Problem description. What are the lines from the one containing "Click the SLEVA" through the one containing "pyautogui.click(x=661, y=9)", reproduced exactly in the records below and with nothing else included?

### Dataset rows ###

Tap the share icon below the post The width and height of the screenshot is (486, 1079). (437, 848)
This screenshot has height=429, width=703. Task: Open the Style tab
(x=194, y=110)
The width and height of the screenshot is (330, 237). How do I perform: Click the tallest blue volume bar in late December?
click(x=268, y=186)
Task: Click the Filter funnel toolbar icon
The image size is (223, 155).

###
### Dataset rows ###

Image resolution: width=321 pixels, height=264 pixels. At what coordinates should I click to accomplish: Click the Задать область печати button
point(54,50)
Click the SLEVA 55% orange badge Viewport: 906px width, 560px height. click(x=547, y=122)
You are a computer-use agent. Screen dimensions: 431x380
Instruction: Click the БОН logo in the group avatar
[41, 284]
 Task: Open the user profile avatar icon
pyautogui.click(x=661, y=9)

###

Finished answer.
Click the SLEVA 55% orange badge Viewport: 906px width, 560px height. click(x=547, y=122)
You are a computer-use agent. Screen dimensions: 431x380
Instruction: Click the БОН logo in the group avatar
[41, 284]
 Task: Open the user profile avatar icon
pyautogui.click(x=661, y=9)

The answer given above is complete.